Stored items
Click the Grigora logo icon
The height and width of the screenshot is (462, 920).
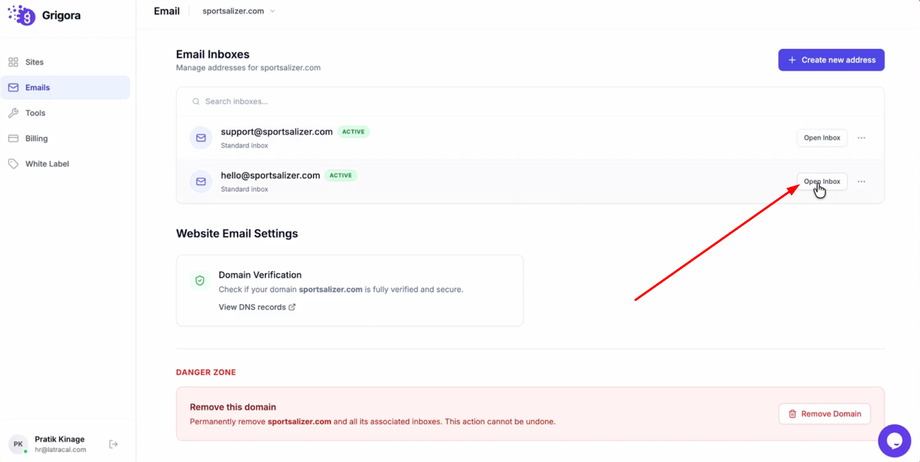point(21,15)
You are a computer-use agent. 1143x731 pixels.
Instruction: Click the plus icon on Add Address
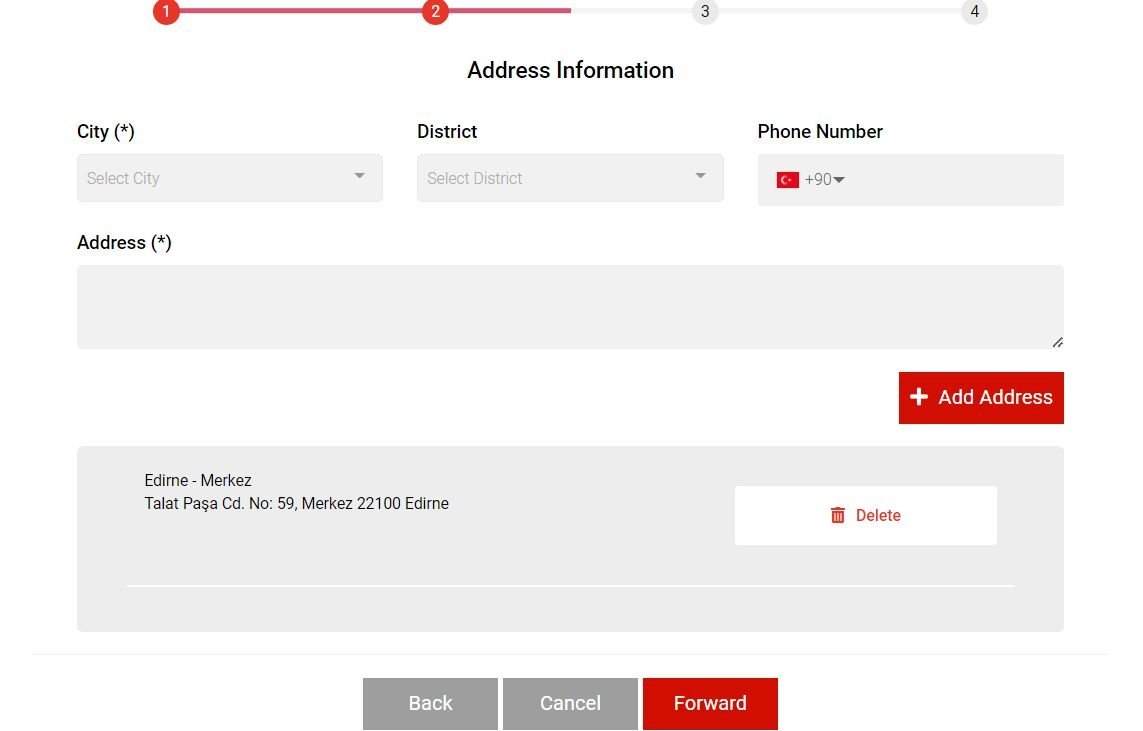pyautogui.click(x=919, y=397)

--

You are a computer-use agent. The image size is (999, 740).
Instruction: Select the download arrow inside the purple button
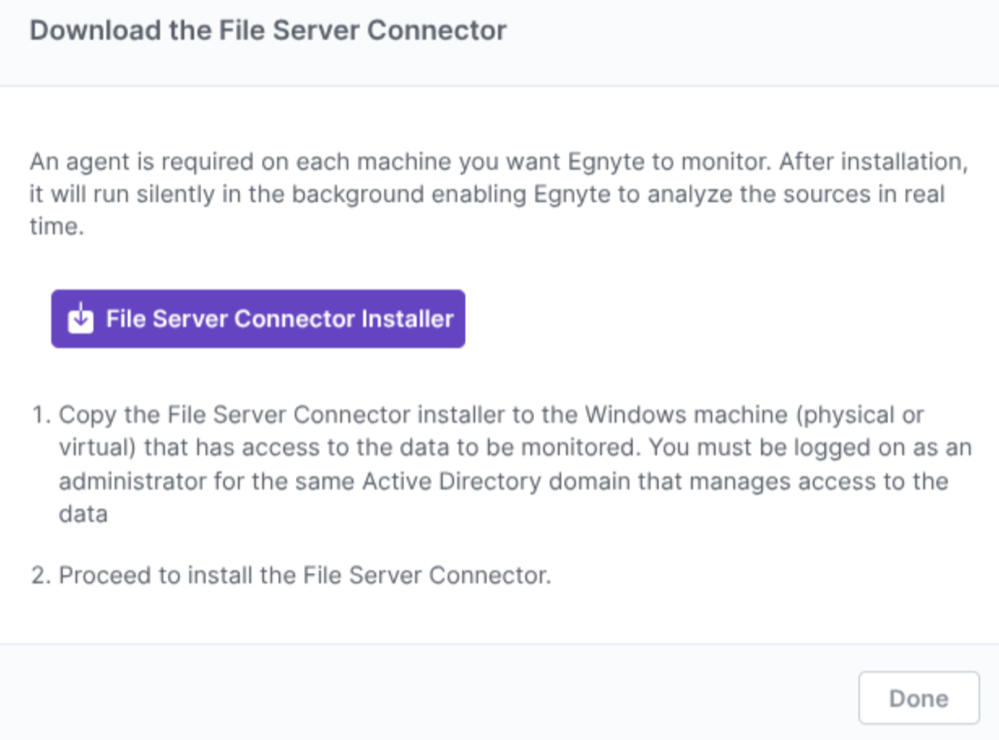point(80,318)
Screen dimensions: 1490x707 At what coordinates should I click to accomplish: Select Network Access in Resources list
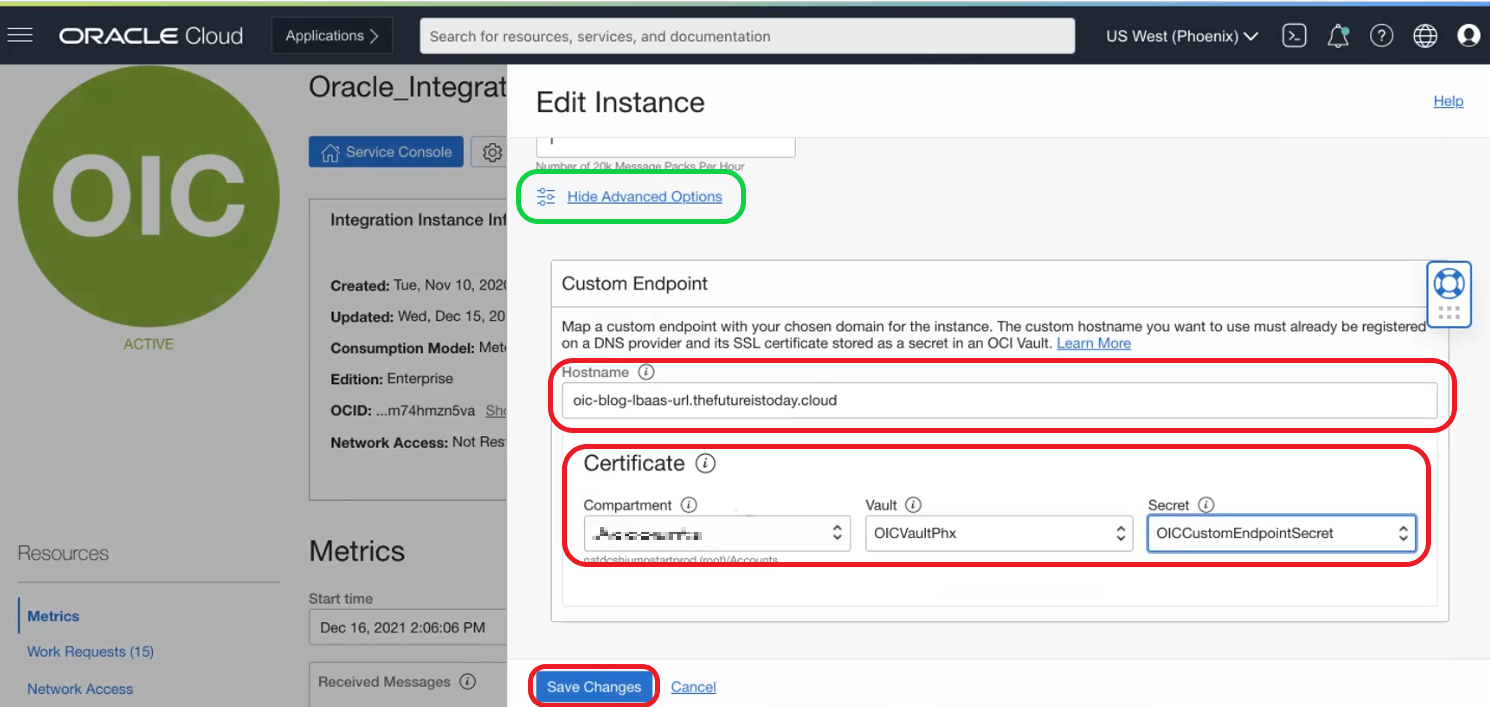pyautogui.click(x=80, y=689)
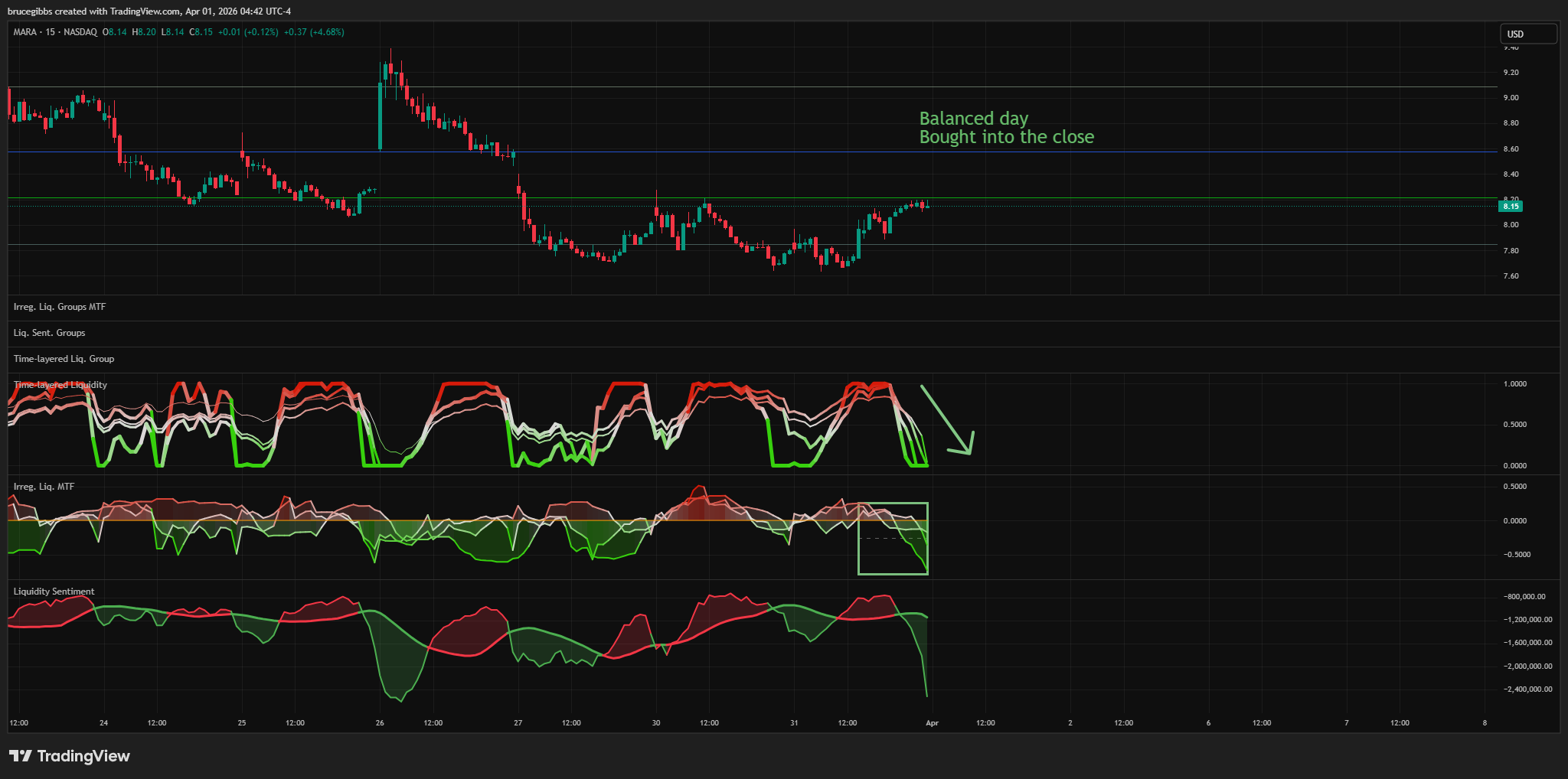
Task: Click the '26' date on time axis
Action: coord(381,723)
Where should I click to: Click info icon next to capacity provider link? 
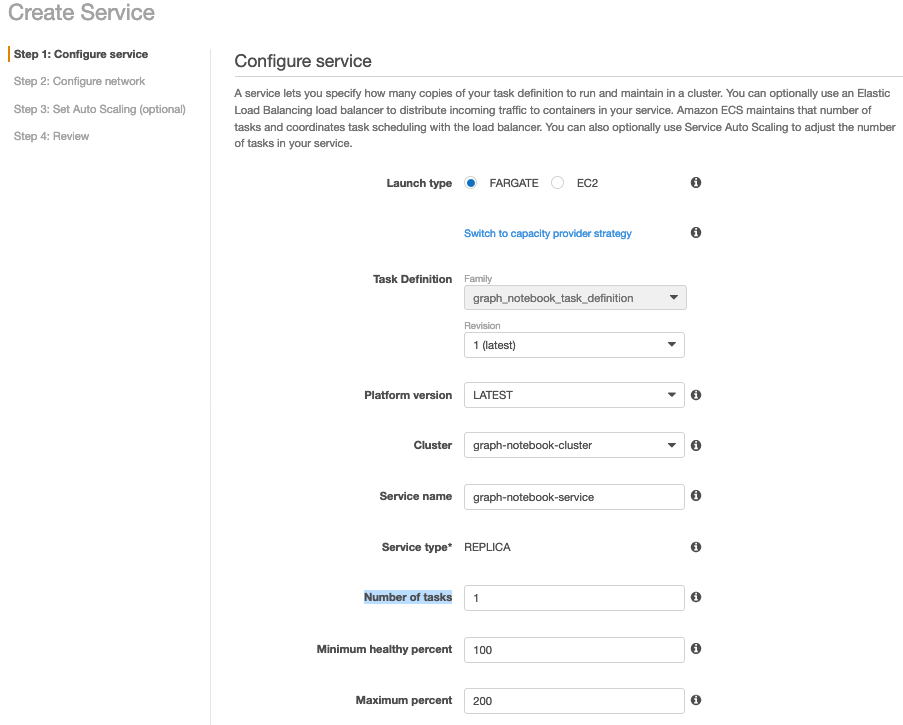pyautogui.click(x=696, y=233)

» **Problem**: Which of the lines above contain "computer"? Return them all.

» **Result**:
You are a computer-use agent. 1143x731 pixels.
You are a computer-use agent. The image size is (999, 740).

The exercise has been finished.